§ **Task brief**
Return, word for word, the lines of the listing below from the one with "Task: Open notifications bell icon" through the one with "The image size is (828, 646).", and no other lines.

════════════════════

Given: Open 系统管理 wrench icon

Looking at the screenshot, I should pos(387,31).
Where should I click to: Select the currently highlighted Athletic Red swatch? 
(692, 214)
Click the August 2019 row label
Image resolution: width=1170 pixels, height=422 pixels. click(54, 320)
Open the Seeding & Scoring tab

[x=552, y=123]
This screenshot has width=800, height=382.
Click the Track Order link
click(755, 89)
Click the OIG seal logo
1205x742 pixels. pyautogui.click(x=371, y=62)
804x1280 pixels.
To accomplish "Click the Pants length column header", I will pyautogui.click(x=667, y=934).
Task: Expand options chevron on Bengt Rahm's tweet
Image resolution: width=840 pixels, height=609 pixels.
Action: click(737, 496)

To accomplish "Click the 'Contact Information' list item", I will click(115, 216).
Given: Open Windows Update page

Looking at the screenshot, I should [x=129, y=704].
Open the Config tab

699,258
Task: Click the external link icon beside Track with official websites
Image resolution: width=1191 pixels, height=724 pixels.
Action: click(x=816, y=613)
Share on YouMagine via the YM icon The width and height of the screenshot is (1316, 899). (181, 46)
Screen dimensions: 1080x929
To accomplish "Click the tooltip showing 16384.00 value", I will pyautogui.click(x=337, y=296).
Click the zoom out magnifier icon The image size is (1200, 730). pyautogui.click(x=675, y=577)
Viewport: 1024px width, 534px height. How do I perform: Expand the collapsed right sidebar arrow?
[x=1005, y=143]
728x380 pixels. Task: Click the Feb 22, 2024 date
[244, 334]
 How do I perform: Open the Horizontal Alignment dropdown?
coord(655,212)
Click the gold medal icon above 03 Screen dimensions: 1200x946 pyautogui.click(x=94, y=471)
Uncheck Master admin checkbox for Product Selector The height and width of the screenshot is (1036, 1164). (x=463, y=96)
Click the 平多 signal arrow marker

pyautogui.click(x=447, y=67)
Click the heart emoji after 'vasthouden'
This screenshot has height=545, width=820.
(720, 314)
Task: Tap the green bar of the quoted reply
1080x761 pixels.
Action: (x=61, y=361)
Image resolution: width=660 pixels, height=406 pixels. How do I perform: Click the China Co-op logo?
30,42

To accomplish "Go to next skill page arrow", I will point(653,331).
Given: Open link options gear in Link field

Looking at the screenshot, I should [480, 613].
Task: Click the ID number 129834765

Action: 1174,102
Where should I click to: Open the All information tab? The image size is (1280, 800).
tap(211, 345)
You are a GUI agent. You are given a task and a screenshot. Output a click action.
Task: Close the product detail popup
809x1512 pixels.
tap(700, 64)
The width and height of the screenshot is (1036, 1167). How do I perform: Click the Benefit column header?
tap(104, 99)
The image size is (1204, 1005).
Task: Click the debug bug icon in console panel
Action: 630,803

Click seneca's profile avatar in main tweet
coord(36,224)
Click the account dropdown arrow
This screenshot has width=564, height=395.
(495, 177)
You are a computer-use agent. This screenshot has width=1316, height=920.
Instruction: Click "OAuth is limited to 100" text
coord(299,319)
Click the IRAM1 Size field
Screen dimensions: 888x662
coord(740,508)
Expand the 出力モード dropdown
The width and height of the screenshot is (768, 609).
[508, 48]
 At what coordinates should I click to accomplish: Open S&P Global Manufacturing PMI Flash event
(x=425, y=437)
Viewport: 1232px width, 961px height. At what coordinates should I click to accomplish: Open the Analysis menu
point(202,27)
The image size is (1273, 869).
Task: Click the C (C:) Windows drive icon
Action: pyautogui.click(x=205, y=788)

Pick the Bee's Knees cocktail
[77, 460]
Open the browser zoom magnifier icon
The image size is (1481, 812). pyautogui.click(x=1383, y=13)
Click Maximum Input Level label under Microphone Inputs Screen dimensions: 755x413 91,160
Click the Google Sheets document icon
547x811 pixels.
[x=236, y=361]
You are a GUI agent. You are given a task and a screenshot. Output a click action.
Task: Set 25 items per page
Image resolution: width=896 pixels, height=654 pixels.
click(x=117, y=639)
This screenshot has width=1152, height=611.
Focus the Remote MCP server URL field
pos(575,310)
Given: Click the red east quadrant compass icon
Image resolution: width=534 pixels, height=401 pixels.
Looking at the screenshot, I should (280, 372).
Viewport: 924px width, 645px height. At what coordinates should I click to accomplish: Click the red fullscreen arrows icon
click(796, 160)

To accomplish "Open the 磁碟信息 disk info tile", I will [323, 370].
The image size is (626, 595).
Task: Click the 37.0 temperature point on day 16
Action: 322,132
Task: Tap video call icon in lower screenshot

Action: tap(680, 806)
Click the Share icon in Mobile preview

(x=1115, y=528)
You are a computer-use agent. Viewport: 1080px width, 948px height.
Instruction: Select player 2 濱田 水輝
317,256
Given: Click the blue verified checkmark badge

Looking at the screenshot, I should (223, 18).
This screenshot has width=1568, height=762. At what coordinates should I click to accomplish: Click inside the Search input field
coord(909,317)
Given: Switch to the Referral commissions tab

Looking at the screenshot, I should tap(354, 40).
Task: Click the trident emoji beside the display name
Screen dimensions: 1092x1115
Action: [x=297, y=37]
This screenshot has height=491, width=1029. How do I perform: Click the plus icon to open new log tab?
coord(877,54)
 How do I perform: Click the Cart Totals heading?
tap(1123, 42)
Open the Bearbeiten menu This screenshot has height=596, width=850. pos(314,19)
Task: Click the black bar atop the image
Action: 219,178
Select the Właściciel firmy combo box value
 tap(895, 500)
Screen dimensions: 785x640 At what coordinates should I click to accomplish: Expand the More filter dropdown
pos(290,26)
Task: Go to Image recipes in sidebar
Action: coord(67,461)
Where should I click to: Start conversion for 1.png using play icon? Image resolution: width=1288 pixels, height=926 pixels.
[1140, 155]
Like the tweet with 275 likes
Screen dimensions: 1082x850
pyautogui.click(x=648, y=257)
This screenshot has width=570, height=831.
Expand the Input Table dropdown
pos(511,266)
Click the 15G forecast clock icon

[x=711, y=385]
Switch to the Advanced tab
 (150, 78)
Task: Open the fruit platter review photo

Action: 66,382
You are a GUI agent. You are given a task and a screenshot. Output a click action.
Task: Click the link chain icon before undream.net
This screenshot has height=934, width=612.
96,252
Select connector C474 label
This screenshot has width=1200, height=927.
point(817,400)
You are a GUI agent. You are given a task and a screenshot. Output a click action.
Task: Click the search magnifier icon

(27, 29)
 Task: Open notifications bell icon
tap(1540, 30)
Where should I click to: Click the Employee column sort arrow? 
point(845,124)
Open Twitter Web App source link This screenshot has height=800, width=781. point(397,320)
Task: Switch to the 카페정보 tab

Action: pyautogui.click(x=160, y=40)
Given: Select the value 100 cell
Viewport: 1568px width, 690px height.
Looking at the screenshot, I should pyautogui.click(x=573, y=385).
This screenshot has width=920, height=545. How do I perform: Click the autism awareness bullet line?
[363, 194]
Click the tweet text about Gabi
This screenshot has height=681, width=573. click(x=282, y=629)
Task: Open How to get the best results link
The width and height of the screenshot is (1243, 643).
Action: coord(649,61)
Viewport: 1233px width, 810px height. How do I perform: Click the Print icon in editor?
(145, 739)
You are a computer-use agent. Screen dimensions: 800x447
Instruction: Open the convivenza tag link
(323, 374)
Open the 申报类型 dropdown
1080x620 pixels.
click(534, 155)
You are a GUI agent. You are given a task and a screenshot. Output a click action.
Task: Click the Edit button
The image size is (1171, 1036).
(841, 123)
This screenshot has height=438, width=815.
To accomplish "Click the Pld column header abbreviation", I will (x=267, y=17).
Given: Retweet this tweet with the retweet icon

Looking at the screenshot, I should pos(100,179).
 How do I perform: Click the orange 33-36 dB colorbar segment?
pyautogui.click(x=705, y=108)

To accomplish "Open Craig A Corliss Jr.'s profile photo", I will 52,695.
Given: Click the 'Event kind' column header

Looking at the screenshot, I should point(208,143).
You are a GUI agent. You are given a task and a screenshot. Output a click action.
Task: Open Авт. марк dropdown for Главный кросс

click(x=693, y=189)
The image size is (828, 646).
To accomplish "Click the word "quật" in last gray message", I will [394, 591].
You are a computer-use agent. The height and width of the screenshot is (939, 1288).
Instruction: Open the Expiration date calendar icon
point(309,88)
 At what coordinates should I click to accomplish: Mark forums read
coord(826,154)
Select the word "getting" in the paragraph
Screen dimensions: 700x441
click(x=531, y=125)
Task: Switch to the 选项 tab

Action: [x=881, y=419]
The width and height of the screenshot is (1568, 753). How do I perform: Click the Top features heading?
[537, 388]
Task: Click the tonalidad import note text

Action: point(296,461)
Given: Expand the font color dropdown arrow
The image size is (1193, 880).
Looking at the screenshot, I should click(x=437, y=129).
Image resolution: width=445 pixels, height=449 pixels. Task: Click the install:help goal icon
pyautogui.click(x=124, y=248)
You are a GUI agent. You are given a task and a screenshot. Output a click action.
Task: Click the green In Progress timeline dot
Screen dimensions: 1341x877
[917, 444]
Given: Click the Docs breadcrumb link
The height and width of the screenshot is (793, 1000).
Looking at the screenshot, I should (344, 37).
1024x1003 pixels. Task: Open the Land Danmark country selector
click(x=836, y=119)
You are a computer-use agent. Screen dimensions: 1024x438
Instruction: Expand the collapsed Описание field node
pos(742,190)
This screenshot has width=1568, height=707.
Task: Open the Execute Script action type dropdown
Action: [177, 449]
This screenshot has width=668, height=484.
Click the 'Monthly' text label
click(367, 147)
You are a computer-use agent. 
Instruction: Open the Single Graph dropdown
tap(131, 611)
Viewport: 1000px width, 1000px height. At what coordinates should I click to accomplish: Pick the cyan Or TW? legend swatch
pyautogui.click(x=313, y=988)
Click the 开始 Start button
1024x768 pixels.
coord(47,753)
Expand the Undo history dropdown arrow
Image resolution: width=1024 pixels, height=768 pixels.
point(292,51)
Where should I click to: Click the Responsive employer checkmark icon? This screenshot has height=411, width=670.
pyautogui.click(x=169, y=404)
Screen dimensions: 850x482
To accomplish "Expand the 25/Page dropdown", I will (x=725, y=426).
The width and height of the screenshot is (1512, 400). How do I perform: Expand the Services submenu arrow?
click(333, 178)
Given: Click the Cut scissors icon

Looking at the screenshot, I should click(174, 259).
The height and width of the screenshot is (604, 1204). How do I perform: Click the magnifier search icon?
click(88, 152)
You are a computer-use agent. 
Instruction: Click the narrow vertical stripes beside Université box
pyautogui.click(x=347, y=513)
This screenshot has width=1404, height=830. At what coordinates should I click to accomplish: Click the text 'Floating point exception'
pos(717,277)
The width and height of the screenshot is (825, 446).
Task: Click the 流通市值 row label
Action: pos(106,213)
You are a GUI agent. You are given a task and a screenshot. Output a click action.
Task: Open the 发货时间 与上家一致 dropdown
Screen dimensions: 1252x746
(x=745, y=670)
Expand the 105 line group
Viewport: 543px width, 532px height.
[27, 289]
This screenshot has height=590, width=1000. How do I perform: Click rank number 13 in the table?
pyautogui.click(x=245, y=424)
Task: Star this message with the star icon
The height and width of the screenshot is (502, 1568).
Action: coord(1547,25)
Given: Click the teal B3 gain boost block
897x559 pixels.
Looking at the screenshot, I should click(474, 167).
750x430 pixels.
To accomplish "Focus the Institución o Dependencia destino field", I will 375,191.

════════════════════

§ **Result below**
 Task: Open notifications bell icon
tap(1540, 30)
Where should I click to: Click the Employee column sort arrow? 
point(845,124)
Open Twitter Web App source link This screenshot has height=800, width=781. point(397,320)
Task: Switch to the 카페정보 tab

Action: pyautogui.click(x=160, y=40)
Given: Select the value 100 cell
Viewport: 1568px width, 690px height.
Looking at the screenshot, I should pyautogui.click(x=573, y=385).
This screenshot has width=920, height=545. How do I perform: Click the autism awareness bullet line?
[363, 194]
Click the tweet text about Gabi
This screenshot has height=681, width=573. click(x=282, y=629)
Task: Open How to get the best results link
The width and height of the screenshot is (1243, 643).
Action: coord(649,61)
Viewport: 1233px width, 810px height. How do I perform: Click the Print icon in editor?
(145, 739)
You are a computer-use agent. Screen dimensions: 800x447
Instruction: Open the convivenza tag link
(323, 374)
Open the 申报类型 dropdown
1080x620 pixels.
click(534, 155)
You are a GUI agent. You are given a task and a screenshot. Output a click action.
Task: Click the Edit button
The image size is (1171, 1036).
(841, 123)
This screenshot has height=438, width=815.
To accomplish "Click the Pld column header abbreviation", I will (x=267, y=17).
Given: Retweet this tweet with the retweet icon

Looking at the screenshot, I should pos(100,179).
 How do I perform: Click the orange 33-36 dB colorbar segment?
pyautogui.click(x=705, y=108)

To accomplish "Open Craig A Corliss Jr.'s profile photo", I will 52,695.
Given: Click the 'Event kind' column header

Looking at the screenshot, I should point(208,143).
You are a GUI agent. You are given a task and a screenshot. Output a click action.
Task: Open Авт. марк dropdown for Главный кросс

click(x=693, y=189)
The image size is (828, 646).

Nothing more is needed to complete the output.